#### Task to carry out:
Below are several entries. Transcribe exactly those lines that fall from the one with "The height and width of the screenshot is (624, 1568)." through the one with "Task: Click the round", end lines included.

#### Information provided:
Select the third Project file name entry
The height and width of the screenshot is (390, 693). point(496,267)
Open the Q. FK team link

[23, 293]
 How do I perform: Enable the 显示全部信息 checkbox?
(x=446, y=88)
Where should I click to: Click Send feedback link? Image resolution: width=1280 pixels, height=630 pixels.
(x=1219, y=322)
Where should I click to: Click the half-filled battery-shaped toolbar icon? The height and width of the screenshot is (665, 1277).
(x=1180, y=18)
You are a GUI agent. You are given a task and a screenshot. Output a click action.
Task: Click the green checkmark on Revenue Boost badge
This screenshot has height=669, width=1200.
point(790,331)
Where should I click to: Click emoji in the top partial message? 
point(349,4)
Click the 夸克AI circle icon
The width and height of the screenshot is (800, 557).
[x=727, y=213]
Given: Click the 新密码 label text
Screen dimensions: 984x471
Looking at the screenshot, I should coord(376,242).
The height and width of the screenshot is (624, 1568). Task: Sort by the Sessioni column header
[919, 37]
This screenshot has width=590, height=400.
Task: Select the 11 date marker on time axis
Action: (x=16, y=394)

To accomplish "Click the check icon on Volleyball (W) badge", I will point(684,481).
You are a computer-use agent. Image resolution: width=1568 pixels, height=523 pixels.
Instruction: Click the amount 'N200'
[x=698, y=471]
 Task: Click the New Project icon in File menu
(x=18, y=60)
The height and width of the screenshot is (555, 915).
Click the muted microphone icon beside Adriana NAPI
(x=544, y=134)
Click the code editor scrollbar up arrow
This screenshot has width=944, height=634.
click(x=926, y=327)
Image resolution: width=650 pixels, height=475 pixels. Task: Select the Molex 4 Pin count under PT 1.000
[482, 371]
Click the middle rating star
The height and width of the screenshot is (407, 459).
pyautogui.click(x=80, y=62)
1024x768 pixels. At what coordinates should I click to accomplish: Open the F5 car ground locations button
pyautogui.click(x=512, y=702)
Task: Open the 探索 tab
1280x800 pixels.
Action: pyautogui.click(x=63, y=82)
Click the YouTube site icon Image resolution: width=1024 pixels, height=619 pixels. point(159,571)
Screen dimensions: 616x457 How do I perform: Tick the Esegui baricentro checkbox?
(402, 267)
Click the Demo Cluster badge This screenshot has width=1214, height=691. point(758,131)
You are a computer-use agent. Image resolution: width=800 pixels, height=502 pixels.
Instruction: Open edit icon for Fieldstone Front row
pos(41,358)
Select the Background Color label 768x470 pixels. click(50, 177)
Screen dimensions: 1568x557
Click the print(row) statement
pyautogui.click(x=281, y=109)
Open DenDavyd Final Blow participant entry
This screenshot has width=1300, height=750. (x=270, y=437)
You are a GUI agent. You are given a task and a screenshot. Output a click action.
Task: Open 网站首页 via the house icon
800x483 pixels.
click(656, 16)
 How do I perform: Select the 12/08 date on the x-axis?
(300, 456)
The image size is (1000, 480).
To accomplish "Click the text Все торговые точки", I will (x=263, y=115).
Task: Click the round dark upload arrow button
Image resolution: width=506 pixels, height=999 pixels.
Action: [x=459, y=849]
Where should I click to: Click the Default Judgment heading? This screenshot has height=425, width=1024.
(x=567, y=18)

#### Response to this exercise:
The height and width of the screenshot is (624, 1568). Task: Sort by the Sessioni column header
[919, 37]
This screenshot has width=590, height=400.
Task: Select the 11 date marker on time axis
Action: (x=16, y=394)

To accomplish "Click the check icon on Volleyball (W) badge", I will point(684,481).
You are a computer-use agent. Image resolution: width=1568 pixels, height=523 pixels.
Instruction: Click the amount 'N200'
[x=698, y=471]
 Task: Click the New Project icon in File menu
(x=18, y=60)
The height and width of the screenshot is (555, 915).
Click the muted microphone icon beside Adriana NAPI
(x=544, y=134)
Click the code editor scrollbar up arrow
This screenshot has width=944, height=634.
click(x=926, y=327)
Image resolution: width=650 pixels, height=475 pixels. Task: Select the Molex 4 Pin count under PT 1.000
[482, 371]
Click the middle rating star
The height and width of the screenshot is (407, 459).
pyautogui.click(x=80, y=62)
1024x768 pixels. At what coordinates should I click to accomplish: Open the F5 car ground locations button
pyautogui.click(x=512, y=702)
Task: Open the 探索 tab
1280x800 pixels.
Action: pyautogui.click(x=63, y=82)
Click the YouTube site icon Image resolution: width=1024 pixels, height=619 pixels. point(159,571)
Screen dimensions: 616x457 How do I perform: Tick the Esegui baricentro checkbox?
(402, 267)
Click the Demo Cluster badge This screenshot has width=1214, height=691. point(758,131)
You are a computer-use agent. Image resolution: width=800 pixels, height=502 pixels.
Instruction: Open edit icon for Fieldstone Front row
pos(41,358)
Select the Background Color label 768x470 pixels. click(50, 177)
Screen dimensions: 1568x557
Click the print(row) statement
pyautogui.click(x=281, y=109)
Open DenDavyd Final Blow participant entry
This screenshot has width=1300, height=750. (x=270, y=437)
You are a GUI agent. You are given a task and a screenshot. Output a click action.
Task: Open 网站首页 via the house icon
800x483 pixels.
click(656, 16)
 How do I perform: Select the 12/08 date on the x-axis?
(300, 456)
The image size is (1000, 480).
To accomplish "Click the text Все торговые точки", I will (x=263, y=115).
Task: Click the round dark upload arrow button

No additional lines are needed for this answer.